- **PROBLEM TO SOLVE**
Copy out each line below exactly as it appears.

- **THE DATA**
--*--

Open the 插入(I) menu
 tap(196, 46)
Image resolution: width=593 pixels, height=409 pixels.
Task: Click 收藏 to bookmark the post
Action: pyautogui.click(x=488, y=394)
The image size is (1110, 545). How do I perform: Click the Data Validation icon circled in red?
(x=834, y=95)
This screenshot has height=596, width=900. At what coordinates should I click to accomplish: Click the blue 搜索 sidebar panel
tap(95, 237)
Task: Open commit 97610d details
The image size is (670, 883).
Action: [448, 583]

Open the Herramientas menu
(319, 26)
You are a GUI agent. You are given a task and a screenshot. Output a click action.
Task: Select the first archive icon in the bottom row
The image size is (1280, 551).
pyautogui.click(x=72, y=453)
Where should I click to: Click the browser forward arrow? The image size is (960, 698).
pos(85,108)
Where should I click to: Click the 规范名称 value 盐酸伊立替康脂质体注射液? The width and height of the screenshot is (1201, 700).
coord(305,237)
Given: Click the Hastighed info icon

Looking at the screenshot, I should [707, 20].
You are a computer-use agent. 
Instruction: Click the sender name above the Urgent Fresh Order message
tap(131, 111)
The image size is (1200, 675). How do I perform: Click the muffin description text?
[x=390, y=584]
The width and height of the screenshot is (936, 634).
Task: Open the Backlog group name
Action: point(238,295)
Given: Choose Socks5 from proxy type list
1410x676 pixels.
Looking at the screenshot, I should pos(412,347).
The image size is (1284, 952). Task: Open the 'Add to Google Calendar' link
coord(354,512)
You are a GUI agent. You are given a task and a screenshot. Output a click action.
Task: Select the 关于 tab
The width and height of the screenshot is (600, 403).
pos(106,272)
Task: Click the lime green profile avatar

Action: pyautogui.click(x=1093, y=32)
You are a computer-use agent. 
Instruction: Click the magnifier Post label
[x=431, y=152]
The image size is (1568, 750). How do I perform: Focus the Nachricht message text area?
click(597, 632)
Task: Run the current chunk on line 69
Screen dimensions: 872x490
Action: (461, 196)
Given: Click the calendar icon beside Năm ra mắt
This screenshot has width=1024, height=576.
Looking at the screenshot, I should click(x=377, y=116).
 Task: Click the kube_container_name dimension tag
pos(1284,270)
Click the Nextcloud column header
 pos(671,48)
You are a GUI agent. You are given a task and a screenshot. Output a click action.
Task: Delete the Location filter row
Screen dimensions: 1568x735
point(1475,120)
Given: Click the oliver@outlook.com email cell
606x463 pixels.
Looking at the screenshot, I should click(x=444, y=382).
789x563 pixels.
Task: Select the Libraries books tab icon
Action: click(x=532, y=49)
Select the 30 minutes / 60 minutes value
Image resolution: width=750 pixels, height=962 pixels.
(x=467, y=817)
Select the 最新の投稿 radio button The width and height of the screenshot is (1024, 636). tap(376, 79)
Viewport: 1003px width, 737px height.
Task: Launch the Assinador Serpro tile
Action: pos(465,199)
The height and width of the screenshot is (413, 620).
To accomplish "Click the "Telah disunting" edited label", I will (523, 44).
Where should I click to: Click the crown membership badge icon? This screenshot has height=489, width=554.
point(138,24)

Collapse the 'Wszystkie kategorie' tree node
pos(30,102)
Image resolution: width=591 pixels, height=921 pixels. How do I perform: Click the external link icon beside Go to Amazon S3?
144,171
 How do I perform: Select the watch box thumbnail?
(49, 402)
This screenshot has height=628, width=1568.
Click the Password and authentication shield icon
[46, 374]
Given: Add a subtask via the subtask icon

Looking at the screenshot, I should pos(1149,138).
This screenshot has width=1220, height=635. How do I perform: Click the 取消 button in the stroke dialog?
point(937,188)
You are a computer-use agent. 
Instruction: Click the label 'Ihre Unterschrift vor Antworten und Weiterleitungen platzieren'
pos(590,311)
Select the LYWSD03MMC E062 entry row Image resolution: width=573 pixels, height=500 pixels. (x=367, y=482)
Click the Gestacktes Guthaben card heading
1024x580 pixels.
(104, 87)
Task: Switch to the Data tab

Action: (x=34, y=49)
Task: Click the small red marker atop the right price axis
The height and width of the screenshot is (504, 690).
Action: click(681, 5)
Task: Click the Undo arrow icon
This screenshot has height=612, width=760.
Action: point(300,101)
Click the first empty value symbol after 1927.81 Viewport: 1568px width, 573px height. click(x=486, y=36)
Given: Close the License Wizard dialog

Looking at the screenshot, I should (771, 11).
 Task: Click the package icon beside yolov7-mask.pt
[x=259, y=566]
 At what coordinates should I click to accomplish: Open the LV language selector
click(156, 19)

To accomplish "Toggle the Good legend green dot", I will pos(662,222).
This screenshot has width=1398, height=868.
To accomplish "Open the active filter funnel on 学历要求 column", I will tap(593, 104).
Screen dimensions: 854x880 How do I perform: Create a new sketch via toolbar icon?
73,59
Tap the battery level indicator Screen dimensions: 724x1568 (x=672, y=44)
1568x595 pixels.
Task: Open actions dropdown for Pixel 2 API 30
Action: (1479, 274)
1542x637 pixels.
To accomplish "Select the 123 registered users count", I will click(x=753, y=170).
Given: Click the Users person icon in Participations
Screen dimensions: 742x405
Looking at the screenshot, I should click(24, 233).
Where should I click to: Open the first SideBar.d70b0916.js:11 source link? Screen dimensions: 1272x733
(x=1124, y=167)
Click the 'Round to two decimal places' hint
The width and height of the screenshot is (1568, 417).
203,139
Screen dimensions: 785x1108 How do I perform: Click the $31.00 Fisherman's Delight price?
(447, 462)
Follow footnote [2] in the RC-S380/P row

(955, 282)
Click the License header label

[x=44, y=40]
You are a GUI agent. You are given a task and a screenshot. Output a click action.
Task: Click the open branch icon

--*--

- **WORKED SOLUTION**
Open the 插入(I) menu
 tap(196, 46)
Image resolution: width=593 pixels, height=409 pixels.
Task: Click 收藏 to bookmark the post
Action: pyautogui.click(x=488, y=394)
The image size is (1110, 545). How do I perform: Click the Data Validation icon circled in red?
(x=834, y=95)
This screenshot has height=596, width=900. At what coordinates should I click to accomplish: Click the blue 搜索 sidebar panel
tap(95, 237)
Task: Open commit 97610d details
The image size is (670, 883).
Action: [448, 583]

Open the Herramientas menu
(319, 26)
You are a GUI agent. You are given a task and a screenshot. Output a click action.
Task: Select the first archive icon in the bottom row
The image size is (1280, 551).
pyautogui.click(x=72, y=453)
Where should I click to: Click the browser forward arrow? The image size is (960, 698).
pos(85,108)
Where should I click to: Click the 规范名称 value 盐酸伊立替康脂质体注射液? The width and height of the screenshot is (1201, 700).
coord(305,237)
Given: Click the Hastighed info icon

Looking at the screenshot, I should [707, 20].
You are a computer-use agent. 
Instruction: Click the sender name above the Urgent Fresh Order message
tap(131, 111)
The image size is (1200, 675). How do I perform: Click the muffin description text?
[x=390, y=584]
The width and height of the screenshot is (936, 634).
Task: Open the Backlog group name
Action: point(238,295)
Given: Choose Socks5 from proxy type list
1410x676 pixels.
Looking at the screenshot, I should pos(412,347).
The image size is (1284, 952). Task: Open the 'Add to Google Calendar' link
coord(354,512)
You are a GUI agent. You are given a task and a screenshot. Output a click action.
Task: Select the 关于 tab
The width and height of the screenshot is (600, 403).
pos(106,272)
Task: Click the lime green profile avatar

Action: pyautogui.click(x=1093, y=32)
You are a computer-use agent. 
Instruction: Click the magnifier Post label
[x=431, y=152]
The image size is (1568, 750). How do I perform: Focus the Nachricht message text area?
click(597, 632)
Task: Run the current chunk on line 69
Screen dimensions: 872x490
Action: (461, 196)
Given: Click the calendar icon beside Năm ra mắt
This screenshot has width=1024, height=576.
Looking at the screenshot, I should click(x=377, y=116).
 Task: Click the kube_container_name dimension tag
pos(1284,270)
Click the Nextcloud column header
 pos(671,48)
You are a GUI agent. You are given a task and a screenshot. Output a click action.
Task: Delete the Location filter row
Screen dimensions: 1568x735
point(1475,120)
Given: Click the oliver@outlook.com email cell
606x463 pixels.
Looking at the screenshot, I should click(x=444, y=382).
789x563 pixels.
Task: Select the Libraries books tab icon
Action: click(x=532, y=49)
Select the 30 minutes / 60 minutes value
Image resolution: width=750 pixels, height=962 pixels.
(x=467, y=817)
Select the 最新の投稿 radio button The width and height of the screenshot is (1024, 636). tap(376, 79)
Viewport: 1003px width, 737px height.
Task: Launch the Assinador Serpro tile
Action: pos(465,199)
The height and width of the screenshot is (413, 620).
To accomplish "Click the "Telah disunting" edited label", I will (523, 44).
Where should I click to: Click the crown membership badge icon? This screenshot has height=489, width=554.
point(138,24)

Collapse the 'Wszystkie kategorie' tree node
pos(30,102)
Image resolution: width=591 pixels, height=921 pixels. How do I perform: Click the external link icon beside Go to Amazon S3?
144,171
 How do I perform: Select the watch box thumbnail?
(49, 402)
This screenshot has height=628, width=1568.
Click the Password and authentication shield icon
[46, 374]
Given: Add a subtask via the subtask icon

Looking at the screenshot, I should pos(1149,138).
This screenshot has width=1220, height=635. How do I perform: Click the 取消 button in the stroke dialog?
point(937,188)
You are a computer-use agent. 
Instruction: Click the label 'Ihre Unterschrift vor Antworten und Weiterleitungen platzieren'
pos(590,311)
Select the LYWSD03MMC E062 entry row Image resolution: width=573 pixels, height=500 pixels. (x=367, y=482)
Click the Gestacktes Guthaben card heading
1024x580 pixels.
(104, 87)
Task: Switch to the Data tab

Action: (x=34, y=49)
Task: Click the small red marker atop the right price axis
The height and width of the screenshot is (504, 690).
Action: click(681, 5)
Task: Click the Undo arrow icon
This screenshot has height=612, width=760.
Action: point(300,101)
Click the first empty value symbol after 1927.81 Viewport: 1568px width, 573px height. click(x=486, y=36)
Given: Close the License Wizard dialog

Looking at the screenshot, I should (771, 11).
 Task: Click the package icon beside yolov7-mask.pt
[x=259, y=566]
 At what coordinates should I click to accomplish: Open the LV language selector
click(156, 19)

To accomplish "Toggle the Good legend green dot", I will pos(662,222).
This screenshot has width=1398, height=868.
To accomplish "Open the active filter funnel on 学历要求 column", I will tap(593, 104).
Screen dimensions: 854x880 How do I perform: Create a new sketch via toolbar icon?
73,59
Tap the battery level indicator Screen dimensions: 724x1568 (x=672, y=44)
1568x595 pixels.
Task: Open actions dropdown for Pixel 2 API 30
Action: (1479, 274)
1542x637 pixels.
To accomplish "Select the 123 registered users count", I will click(x=753, y=170).
Given: Click the Users person icon in Participations
Screen dimensions: 742x405
Looking at the screenshot, I should click(24, 233).
Where should I click to: Open the first SideBar.d70b0916.js:11 source link? Screen dimensions: 1272x733
(x=1124, y=167)
Click the 'Round to two decimal places' hint
The width and height of the screenshot is (1568, 417).
203,139
Screen dimensions: 785x1108 How do I perform: Click the $31.00 Fisherman's Delight price?
(447, 462)
Follow footnote [2] in the RC-S380/P row

(955, 282)
Click the License header label

[x=44, y=40]
You are a GUI agent. You are given a task and a screenshot. Output a click action.
Task: Click the open branch icon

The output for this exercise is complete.